Quel futur voyez-vous pour les agences digitales ?
Je pense que l’une des grandes forces de ce secteur d’activité a toujours été d’apporter des idées qui vont permettre à des marques d’exister, de marquer les esprits des consommateurs, et d’accompagner ces consommateurs dans un parcours d’achat. Tout cela pour aider nos clients à trouver des positionnements uniques sur leur marché pour développer leur chiffre d’affaires et vendre leurs produits. C’est là que se trouve notre valeur ajoutée, quand les éditeurs de logiciels ou les cabinets conseils vont plutôt être dans des approches de process qui visent à optimiser la capacité de production. Leur métier est plutôt de transférer des savoir-faire d’une industrie à une autre ou d’un client à un autre. C’est tout simplement différent.
Aujourd’hui, on sait que les entreprises les plus valorisées sont celles capables de créer de la croissance.
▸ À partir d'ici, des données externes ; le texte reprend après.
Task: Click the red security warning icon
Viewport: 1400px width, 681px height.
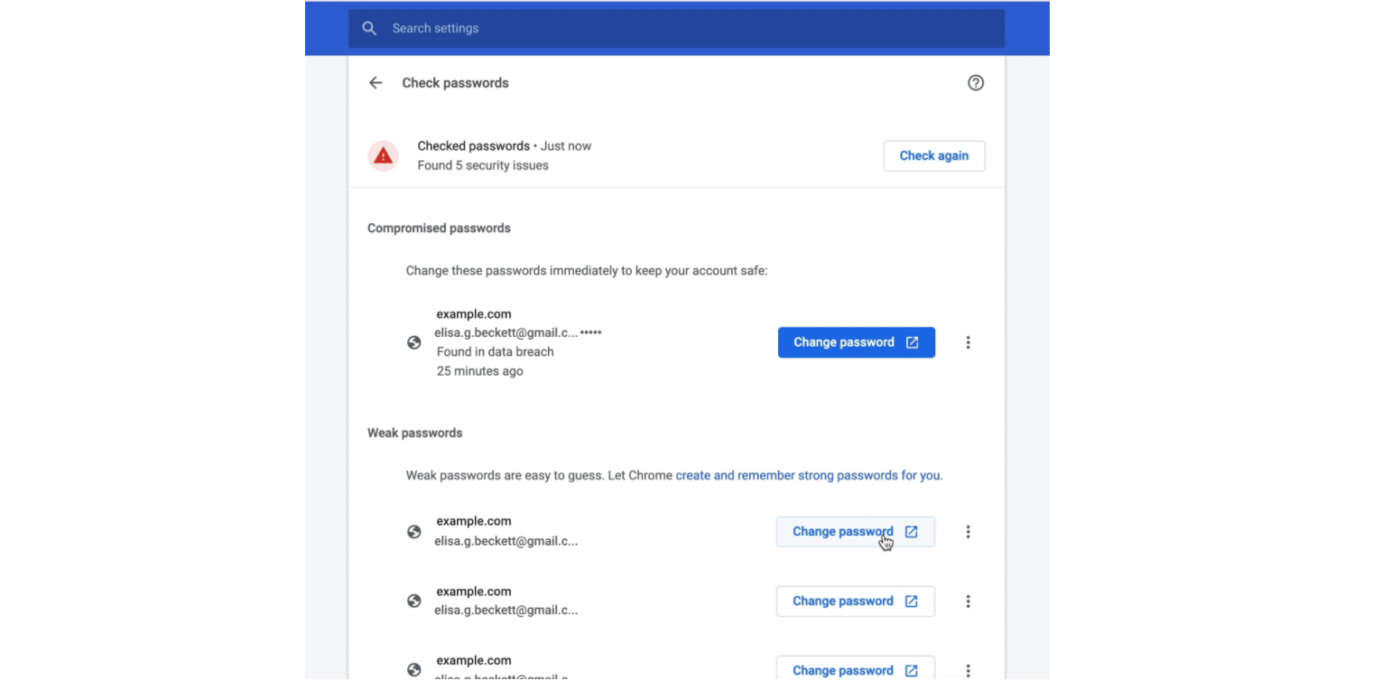Action: [383, 155]
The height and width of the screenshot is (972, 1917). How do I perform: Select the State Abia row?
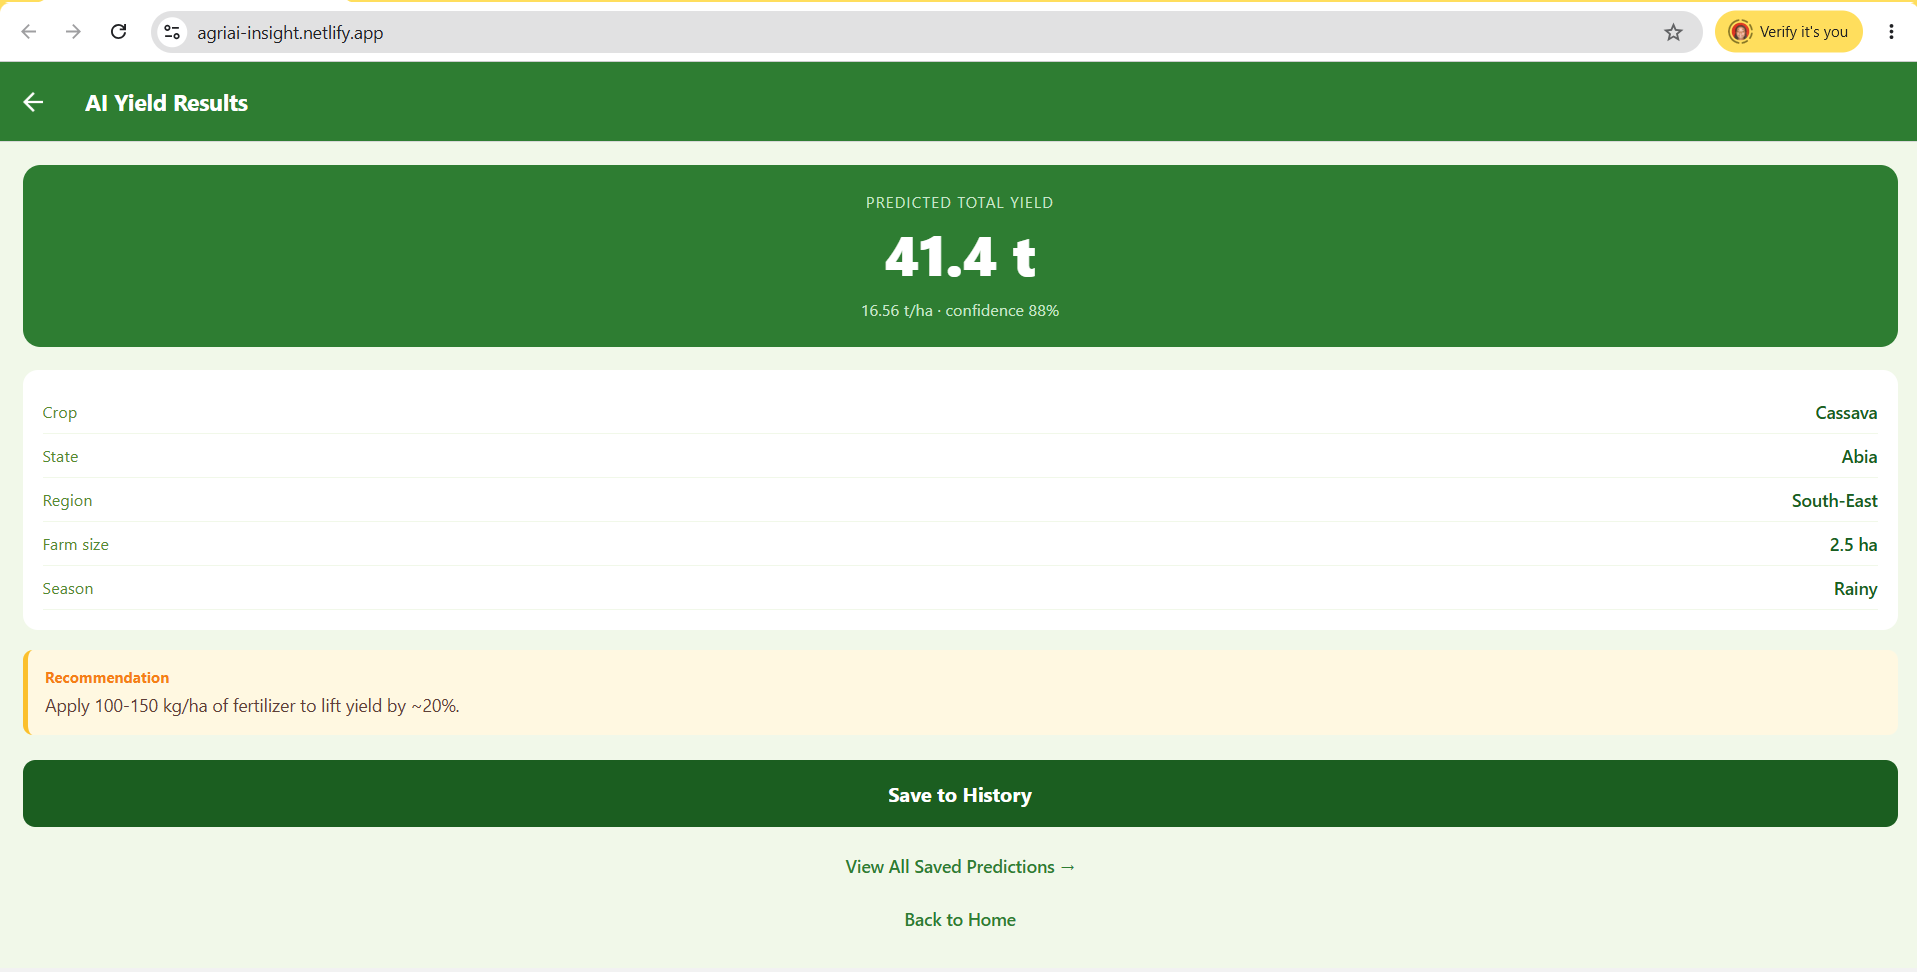tap(960, 456)
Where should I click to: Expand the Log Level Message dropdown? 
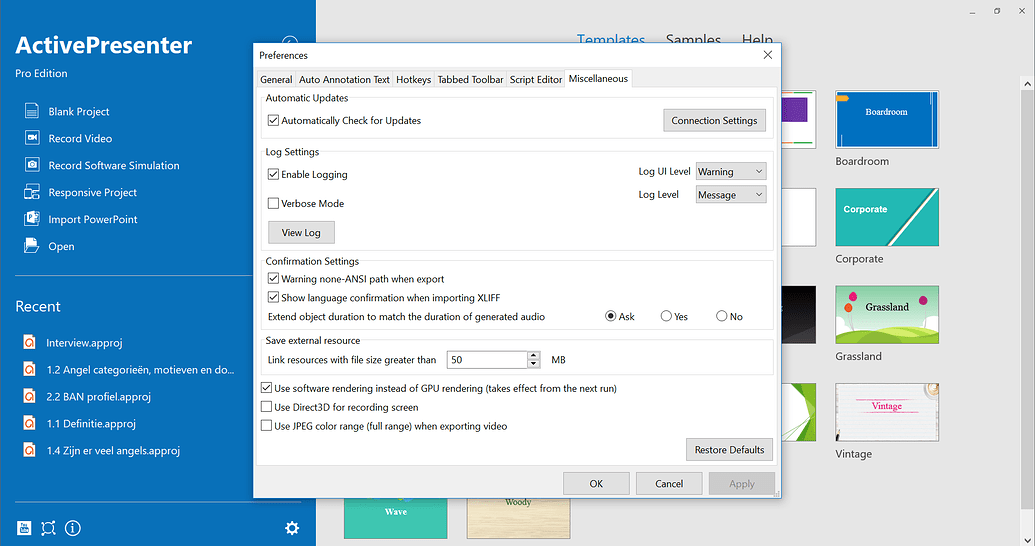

Donc, d’une manière générale, je reste confiant dans notre marché, parce que nos actions permettent de construire de belles marques, qui, à un moment donné, peuvent toucher les consommateurs et finalement faciliter la croissance des entreprises. D’ailleurs, même les plateformes comme Google ou Amazon investissent le marché publicitaire pour trouver des relais de croissance. Même s’ils ont leurs propres tuyaux, leurs propres outils, ils décident d’investir dans ces marchés-là. C’est un signe fort.
Je pense que les agences digitales sont les mieux placées pour répondre à cette problématique, si et seulement si elles conservent une légitimité sur ces trois piliers que j’ai mentionné tout à l’heure : la créativité, la tech et la data. Et je pense que l’un des grands enjeux va être, pour les agences digitales, de continuer à investir sur ces trois piliers, parce que je pense que la créativité seule ne pourra fonctionner que si on est capables de la déployer à travers la médiatisation et à travers l’utilisation des plateformes technologiques.